Основное стремление этих хулиганов — устроить скандал. Вновь и вновь заказывают они национальный гимн, и каждый раз многие посетители не встают, уж очень все это глупо. Тогда, сверкая глазами, к ним подбегают крикуны и стараются затеять ссору. Где-то среди публики есть и несколько офицеров в отставке, они дирижируют всем этим и чувствуют себя патриотами.
Вокруг нашего стола уже собралось пять-шесть человек.
— Встать! Не то плохо будет!
— А как плохо? — спрашивает Вилли.
— Скоро узнаете! Трусы! Изменники! Встать!
— Отойдите от стола, — спокойно говорит Георг. — Воображаете, что мы нуждаемся в приказах молокососов?
Сквозь толпу проталкивается мужчина лет тридцати.
— Разве вы не чувствуете почтения к нашему национальному гимну?
— Не в кафе и не тогда, когда из него делают повод для скандала, — возражает Георг. — А теперь оставьте нас в покое с вашими глупостями.
— Глупости?
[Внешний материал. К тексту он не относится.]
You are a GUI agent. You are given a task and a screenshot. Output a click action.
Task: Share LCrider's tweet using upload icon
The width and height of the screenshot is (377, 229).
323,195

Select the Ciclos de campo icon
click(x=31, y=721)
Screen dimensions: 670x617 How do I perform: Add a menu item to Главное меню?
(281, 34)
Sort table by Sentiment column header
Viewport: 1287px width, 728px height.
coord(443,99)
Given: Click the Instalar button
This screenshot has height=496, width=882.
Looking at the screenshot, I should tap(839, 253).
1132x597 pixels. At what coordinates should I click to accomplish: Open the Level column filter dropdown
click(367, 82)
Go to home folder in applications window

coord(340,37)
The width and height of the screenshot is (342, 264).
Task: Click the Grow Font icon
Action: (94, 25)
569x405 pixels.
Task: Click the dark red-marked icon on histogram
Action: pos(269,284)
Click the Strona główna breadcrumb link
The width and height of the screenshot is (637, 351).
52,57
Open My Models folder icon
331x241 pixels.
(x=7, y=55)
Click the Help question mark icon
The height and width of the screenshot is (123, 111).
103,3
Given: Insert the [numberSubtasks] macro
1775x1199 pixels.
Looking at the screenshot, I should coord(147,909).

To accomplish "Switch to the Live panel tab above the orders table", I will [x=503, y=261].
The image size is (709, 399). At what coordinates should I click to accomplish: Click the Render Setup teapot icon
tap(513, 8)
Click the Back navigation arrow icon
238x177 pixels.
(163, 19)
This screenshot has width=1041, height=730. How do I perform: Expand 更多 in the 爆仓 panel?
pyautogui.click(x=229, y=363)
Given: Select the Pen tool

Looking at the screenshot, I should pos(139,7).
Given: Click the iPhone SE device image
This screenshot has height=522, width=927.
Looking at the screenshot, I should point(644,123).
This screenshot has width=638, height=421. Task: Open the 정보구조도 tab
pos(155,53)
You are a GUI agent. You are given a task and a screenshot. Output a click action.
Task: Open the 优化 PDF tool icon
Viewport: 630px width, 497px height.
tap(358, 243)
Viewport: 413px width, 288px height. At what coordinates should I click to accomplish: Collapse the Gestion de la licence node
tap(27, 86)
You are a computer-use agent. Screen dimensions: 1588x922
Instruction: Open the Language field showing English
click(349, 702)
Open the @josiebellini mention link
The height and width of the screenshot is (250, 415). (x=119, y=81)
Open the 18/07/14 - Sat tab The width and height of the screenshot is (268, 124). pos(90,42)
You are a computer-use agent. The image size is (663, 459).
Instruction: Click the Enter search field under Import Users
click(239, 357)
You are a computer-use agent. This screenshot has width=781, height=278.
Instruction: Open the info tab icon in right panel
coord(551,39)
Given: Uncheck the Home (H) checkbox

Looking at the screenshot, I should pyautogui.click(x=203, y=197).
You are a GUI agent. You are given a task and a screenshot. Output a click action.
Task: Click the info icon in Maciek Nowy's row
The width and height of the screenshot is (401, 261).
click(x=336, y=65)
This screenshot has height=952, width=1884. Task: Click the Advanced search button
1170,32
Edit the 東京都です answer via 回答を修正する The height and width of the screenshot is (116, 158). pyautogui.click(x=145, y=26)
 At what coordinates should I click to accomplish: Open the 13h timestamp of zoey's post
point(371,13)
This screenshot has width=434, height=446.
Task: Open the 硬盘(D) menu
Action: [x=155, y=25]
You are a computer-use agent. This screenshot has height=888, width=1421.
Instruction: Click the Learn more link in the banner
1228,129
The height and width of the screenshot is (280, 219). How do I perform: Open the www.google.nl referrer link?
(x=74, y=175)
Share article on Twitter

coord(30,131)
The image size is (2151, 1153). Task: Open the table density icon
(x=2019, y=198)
Вы считаете священнейшие чувства немца глупостями? Вы за это поплатитесь! Где вы были во время войны, вы, шкурник?
— В окопах, к сожалению.
— Это каждый может сказать! Докажите!
Вилли встает. Он прямо великан. Музыка как раз смолкла.
— Вот! Слышишь? — Он приподнимает ногу, повертывается к вопрошающему задом и издает звук, вроде выстрела из орудия среднего калибра. — Это все, — говорит Вилли, — чему я научился у пруссаков. Раньше манеры у меня были лучше.
Вожак банды невольно отскочил.
— Вы как будто сказали «трус»? — спрашивает Вилли, ухмыляясь. — Но вы сами, кажется, довольно пугливы.
Подошел хозяин в сопровождении трех коренастых кельнеров.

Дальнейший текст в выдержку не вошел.